What to produce: Read the records beneath this task and copy every line that contains the string "Delete".

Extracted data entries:
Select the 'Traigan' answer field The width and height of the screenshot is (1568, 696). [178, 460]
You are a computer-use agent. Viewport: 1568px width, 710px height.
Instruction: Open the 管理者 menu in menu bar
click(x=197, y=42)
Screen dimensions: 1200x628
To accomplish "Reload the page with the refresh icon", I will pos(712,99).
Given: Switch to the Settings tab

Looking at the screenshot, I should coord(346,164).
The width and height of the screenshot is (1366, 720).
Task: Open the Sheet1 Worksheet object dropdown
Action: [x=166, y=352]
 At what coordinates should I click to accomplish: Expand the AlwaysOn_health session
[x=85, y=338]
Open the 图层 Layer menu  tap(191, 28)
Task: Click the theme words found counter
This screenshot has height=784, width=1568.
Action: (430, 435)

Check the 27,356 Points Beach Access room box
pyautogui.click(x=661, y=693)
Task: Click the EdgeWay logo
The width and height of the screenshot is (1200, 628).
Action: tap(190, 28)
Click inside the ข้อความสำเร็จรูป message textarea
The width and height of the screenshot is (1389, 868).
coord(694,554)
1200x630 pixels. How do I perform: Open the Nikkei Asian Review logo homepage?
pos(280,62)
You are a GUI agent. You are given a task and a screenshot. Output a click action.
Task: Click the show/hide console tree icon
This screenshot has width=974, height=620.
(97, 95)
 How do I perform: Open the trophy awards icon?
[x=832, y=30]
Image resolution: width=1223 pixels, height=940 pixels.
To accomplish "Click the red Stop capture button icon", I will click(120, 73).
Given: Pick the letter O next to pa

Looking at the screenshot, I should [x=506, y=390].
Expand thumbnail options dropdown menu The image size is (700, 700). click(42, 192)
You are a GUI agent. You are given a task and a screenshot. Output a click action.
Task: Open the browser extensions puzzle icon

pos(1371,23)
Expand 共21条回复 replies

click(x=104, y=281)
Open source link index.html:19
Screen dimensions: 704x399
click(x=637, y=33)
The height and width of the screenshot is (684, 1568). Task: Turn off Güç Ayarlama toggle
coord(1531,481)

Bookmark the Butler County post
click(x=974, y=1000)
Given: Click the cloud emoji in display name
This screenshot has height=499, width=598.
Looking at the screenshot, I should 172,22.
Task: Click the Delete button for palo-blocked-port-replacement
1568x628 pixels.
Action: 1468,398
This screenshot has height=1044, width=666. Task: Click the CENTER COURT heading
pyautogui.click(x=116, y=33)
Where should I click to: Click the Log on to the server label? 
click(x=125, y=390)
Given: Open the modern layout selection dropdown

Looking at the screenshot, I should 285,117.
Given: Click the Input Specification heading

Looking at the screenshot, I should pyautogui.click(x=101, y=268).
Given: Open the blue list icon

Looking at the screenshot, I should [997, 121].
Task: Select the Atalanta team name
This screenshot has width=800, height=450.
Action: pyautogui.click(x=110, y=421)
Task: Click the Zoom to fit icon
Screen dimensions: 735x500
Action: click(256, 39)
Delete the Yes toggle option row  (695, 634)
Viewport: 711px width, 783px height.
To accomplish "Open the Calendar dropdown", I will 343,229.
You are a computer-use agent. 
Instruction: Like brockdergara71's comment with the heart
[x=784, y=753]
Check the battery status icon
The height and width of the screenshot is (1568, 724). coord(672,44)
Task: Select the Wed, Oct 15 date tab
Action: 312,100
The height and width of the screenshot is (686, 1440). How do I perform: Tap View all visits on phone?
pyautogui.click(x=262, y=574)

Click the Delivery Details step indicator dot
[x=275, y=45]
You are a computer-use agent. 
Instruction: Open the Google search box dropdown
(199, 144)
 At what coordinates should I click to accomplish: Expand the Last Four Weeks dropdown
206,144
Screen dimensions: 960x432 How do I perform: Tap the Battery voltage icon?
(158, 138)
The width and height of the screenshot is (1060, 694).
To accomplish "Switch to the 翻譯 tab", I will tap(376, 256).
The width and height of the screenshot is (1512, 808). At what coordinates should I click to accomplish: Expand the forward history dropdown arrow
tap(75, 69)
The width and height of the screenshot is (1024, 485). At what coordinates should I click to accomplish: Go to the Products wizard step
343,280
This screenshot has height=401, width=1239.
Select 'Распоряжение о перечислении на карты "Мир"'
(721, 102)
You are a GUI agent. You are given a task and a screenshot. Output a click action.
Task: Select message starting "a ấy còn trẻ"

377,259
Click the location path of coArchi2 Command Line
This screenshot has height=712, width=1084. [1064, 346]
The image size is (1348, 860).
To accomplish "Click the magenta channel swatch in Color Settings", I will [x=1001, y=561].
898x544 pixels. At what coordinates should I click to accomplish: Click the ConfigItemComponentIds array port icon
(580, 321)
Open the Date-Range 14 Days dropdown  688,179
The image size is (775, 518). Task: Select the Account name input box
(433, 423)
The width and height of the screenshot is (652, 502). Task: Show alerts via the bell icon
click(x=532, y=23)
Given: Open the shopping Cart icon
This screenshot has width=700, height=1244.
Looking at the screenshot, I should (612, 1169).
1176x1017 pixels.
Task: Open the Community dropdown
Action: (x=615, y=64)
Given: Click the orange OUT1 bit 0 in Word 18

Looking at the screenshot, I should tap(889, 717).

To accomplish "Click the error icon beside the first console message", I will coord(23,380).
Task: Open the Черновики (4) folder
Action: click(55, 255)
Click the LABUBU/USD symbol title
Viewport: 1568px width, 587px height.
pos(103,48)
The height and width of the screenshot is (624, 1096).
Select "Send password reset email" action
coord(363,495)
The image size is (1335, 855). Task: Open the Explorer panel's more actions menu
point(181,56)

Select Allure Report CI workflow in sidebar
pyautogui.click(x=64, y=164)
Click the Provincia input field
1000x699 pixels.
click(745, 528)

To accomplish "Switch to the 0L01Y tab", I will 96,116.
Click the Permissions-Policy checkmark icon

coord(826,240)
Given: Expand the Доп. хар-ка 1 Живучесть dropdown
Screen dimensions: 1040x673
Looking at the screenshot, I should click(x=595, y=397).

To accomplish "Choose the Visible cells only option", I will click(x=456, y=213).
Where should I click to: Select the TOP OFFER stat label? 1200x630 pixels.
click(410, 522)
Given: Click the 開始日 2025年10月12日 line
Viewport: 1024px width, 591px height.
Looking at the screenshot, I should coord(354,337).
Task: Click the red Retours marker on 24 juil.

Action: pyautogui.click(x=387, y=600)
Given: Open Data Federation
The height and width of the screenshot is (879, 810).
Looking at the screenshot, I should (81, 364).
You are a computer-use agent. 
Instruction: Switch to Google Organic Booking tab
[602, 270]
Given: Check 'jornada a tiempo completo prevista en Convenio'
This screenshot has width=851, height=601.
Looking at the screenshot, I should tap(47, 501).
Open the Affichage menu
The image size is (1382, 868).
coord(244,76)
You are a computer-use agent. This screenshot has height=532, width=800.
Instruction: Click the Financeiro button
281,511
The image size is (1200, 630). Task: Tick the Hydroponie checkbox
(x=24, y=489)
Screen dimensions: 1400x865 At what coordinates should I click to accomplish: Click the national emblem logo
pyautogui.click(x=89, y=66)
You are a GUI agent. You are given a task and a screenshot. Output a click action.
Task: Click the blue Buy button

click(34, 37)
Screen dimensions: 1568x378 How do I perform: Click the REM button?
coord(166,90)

Response for this exercise:
Task: Click the Delete button for palo-blocked-port-replacement
Delete the Yes toggle option row  (695, 634)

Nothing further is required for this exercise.